### [THE INPUT]
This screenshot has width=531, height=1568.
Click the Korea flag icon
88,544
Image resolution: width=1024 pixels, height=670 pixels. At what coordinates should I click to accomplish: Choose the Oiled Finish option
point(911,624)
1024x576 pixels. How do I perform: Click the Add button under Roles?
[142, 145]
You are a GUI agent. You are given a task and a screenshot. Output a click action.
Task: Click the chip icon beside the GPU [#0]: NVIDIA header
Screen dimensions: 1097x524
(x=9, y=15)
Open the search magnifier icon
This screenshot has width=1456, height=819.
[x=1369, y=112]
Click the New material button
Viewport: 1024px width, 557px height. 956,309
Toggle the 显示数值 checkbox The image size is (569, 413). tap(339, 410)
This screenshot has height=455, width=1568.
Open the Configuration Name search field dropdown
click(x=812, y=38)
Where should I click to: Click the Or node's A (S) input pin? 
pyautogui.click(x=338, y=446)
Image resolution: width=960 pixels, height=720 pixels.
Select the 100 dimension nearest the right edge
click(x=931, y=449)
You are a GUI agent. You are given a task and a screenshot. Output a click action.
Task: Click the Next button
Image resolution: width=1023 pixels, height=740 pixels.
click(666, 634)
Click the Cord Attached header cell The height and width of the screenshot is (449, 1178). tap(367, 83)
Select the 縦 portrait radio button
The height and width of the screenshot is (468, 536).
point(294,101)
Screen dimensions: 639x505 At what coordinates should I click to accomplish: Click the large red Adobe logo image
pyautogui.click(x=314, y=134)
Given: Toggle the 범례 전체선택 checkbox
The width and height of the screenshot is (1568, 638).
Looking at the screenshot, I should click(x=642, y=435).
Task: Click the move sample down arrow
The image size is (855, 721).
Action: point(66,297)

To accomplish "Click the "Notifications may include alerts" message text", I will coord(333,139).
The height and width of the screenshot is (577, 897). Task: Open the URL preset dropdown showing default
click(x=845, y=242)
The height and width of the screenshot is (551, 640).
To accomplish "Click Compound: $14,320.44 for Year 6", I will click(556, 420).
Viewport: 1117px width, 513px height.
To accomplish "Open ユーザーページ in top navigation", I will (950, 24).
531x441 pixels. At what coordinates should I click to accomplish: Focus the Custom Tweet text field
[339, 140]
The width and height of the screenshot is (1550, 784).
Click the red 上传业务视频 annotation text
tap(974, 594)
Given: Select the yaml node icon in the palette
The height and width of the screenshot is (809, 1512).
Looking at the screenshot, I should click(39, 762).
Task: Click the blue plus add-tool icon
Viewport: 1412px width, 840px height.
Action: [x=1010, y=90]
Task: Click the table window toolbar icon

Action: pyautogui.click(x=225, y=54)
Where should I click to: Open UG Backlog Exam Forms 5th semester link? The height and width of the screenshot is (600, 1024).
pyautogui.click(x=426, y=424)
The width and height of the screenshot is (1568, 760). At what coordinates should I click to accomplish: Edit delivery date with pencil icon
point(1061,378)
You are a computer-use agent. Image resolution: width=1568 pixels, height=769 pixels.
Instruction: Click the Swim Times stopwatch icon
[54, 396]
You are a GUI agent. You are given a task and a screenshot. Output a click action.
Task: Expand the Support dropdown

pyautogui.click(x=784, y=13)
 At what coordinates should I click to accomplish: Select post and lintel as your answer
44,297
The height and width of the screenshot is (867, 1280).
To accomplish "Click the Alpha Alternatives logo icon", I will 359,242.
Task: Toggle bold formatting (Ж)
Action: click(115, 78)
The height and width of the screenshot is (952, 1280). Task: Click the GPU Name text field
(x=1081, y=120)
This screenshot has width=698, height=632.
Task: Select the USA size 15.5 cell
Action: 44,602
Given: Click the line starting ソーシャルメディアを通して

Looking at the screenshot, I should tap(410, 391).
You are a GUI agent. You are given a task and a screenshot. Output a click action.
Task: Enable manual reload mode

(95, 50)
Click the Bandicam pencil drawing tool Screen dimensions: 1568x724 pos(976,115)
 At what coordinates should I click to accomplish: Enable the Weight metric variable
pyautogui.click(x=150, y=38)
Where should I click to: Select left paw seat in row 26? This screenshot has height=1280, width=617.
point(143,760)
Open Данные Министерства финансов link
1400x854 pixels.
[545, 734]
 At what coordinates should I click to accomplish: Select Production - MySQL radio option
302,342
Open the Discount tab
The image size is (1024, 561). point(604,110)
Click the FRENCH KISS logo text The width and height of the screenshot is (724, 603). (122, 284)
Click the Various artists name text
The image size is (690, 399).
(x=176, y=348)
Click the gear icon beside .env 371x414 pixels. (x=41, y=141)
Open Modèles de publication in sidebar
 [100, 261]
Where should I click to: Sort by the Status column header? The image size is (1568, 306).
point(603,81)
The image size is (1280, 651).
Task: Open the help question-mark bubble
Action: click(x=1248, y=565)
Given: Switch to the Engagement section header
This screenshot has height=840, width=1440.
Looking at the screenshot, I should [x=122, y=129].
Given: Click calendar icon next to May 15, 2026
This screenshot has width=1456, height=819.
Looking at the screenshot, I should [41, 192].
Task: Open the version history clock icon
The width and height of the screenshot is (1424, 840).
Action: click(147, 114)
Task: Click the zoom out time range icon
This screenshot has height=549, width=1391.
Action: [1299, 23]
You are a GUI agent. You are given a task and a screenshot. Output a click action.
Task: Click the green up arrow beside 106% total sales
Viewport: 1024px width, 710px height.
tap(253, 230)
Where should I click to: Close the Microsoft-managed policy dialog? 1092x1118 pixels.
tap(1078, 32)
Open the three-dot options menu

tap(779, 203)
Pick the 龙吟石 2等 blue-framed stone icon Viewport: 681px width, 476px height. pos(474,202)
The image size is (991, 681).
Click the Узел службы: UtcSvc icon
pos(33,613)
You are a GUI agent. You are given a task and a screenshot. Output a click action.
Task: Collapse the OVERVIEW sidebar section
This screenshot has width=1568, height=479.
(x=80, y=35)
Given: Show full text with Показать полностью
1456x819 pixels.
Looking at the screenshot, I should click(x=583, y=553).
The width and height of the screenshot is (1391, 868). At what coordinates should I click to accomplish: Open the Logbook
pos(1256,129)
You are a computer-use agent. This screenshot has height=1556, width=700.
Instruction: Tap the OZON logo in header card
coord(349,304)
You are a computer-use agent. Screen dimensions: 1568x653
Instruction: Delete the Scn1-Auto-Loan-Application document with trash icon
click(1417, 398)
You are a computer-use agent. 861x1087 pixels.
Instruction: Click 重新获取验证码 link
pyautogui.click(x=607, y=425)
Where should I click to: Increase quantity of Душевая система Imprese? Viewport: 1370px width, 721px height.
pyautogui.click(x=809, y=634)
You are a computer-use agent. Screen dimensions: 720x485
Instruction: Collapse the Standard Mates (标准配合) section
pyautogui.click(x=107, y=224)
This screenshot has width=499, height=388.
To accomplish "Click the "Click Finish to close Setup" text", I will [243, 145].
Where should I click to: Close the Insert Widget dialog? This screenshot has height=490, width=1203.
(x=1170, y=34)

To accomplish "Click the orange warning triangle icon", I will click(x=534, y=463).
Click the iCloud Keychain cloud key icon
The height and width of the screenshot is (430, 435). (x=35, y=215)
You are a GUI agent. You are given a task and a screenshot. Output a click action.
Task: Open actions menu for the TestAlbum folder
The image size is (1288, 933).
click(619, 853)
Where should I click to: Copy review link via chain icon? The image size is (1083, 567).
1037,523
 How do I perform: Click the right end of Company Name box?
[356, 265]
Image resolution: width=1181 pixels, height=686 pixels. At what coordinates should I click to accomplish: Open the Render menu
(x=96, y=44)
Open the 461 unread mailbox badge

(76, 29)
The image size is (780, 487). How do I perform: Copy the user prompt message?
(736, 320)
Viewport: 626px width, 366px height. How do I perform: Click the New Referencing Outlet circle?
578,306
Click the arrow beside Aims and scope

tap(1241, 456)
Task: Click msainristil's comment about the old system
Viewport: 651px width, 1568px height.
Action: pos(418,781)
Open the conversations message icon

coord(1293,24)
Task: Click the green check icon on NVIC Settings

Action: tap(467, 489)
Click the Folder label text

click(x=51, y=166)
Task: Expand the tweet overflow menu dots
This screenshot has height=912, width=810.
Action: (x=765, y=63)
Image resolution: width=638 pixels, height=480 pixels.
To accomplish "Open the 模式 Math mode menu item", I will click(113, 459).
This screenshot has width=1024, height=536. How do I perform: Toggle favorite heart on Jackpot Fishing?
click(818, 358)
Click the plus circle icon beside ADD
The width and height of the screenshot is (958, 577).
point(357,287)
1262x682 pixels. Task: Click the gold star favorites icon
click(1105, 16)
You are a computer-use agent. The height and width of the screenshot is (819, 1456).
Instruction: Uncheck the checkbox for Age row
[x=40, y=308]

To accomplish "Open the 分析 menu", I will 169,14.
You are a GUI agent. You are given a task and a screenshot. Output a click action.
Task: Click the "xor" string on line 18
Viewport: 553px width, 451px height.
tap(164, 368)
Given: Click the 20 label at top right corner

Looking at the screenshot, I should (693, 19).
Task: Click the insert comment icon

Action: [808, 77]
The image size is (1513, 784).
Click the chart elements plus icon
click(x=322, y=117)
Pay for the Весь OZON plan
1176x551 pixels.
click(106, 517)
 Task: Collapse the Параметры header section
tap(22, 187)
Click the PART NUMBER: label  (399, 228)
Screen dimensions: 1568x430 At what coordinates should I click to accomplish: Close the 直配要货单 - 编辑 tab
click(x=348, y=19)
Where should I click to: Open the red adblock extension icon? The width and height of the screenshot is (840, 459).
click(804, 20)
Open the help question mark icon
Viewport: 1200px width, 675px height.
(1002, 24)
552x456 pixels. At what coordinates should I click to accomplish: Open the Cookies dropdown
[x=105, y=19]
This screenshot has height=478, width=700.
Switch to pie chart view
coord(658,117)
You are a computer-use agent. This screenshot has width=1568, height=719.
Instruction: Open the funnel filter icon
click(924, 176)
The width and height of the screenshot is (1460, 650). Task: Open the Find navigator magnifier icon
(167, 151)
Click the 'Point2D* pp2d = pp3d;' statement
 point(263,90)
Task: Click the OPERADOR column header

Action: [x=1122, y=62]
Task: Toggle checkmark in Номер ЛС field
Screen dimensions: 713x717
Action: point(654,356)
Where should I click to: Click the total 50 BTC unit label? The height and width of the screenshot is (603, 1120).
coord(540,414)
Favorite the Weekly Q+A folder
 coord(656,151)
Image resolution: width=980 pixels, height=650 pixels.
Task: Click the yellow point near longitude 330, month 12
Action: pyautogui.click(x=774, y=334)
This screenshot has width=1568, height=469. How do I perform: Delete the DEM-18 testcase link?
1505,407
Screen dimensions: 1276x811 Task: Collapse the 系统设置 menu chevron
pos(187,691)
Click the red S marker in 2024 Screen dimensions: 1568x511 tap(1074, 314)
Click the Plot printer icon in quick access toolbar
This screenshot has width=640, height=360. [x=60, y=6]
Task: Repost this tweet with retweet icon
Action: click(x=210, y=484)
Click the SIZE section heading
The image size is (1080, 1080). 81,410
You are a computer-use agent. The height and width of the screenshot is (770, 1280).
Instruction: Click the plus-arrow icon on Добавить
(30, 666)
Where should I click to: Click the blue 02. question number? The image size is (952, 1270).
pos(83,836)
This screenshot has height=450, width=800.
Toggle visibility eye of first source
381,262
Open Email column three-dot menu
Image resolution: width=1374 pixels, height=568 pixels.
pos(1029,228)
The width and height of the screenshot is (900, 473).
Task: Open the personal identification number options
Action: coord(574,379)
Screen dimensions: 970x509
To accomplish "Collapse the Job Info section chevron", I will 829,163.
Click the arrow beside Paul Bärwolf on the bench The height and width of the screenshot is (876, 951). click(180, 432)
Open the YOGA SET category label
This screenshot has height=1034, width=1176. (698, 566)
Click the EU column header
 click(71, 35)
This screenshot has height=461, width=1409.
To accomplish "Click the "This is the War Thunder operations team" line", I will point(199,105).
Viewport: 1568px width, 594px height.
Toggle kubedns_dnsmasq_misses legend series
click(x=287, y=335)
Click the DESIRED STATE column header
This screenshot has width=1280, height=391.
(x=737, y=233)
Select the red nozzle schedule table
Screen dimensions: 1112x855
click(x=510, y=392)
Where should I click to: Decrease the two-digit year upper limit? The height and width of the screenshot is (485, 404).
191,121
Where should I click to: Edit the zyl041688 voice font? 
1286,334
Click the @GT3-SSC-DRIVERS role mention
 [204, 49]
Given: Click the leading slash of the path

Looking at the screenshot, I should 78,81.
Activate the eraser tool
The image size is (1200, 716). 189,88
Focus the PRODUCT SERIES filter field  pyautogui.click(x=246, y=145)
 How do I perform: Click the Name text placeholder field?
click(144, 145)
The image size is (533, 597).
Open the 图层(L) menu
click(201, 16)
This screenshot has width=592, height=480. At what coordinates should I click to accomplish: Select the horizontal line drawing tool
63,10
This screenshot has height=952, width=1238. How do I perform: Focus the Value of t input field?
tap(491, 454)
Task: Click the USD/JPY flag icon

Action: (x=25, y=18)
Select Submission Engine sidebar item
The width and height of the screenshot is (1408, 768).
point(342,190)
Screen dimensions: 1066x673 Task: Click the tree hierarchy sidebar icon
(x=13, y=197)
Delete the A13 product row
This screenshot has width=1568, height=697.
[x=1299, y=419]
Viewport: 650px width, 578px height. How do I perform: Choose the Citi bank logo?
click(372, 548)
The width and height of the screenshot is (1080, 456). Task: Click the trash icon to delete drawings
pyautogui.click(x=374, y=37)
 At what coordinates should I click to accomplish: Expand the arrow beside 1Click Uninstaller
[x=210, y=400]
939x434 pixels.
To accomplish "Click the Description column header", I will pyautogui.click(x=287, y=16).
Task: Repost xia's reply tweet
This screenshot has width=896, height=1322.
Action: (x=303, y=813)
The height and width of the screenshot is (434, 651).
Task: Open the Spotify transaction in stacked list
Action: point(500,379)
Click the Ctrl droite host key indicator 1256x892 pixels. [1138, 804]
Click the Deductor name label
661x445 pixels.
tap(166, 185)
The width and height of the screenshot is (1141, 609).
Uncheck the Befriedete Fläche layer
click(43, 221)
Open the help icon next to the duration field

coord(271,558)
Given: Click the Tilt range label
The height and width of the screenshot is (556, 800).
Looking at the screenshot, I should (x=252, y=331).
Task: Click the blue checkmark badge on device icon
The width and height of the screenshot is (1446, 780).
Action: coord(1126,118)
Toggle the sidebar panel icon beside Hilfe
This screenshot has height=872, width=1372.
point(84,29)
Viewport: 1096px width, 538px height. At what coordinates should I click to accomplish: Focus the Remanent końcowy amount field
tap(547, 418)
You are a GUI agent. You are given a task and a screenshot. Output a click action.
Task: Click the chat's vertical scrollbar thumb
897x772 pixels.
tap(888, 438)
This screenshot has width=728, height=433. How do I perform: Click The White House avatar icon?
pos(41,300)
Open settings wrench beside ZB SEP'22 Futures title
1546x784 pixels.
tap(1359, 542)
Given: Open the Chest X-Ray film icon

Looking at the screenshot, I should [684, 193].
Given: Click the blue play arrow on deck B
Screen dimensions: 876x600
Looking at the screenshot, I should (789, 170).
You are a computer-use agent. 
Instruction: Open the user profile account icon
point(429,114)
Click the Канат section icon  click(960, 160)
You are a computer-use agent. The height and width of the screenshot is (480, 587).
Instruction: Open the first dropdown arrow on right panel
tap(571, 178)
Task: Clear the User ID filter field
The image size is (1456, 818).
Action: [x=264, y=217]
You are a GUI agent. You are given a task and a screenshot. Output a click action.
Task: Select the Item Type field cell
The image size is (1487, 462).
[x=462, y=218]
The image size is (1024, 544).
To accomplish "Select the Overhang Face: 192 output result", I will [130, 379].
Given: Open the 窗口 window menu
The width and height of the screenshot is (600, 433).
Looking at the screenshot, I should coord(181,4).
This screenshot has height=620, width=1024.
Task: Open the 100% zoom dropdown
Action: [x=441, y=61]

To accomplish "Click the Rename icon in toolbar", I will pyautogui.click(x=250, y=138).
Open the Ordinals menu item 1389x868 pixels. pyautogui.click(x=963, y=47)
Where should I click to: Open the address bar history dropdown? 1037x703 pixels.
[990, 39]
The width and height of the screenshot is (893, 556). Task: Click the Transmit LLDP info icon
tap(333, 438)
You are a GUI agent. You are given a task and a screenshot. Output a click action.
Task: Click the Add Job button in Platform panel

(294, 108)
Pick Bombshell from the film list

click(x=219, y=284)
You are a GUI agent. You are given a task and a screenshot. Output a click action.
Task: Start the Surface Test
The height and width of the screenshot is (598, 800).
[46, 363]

### [AIM OF THE EXERCISE]
Pick out the lines above containing the word "computer", then copy them.

### [EXERCISE OUTPUT]
You are a computer-use agent. Image resolution: width=1568 pixels, height=769 pixels.
You are a computer-use agent. This screenshot has height=1556, width=700.
You are a computer-use agent. Screen dimensions: 1568x653
You are a computer-use agent. 861x1087 pixels.
You are a computer-use agent. Screen dimensions: 720x485
You are a computer-use agent. The height and width of the screenshot is (819, 1456).
You are a computer-use agent. This screenshot has width=1568, height=719.
You are a computer-use agent. The height and width of the screenshot is (770, 1280).
You are a computer-use agent. 
You are a computer-use agent. The height and width of the screenshot is (480, 587).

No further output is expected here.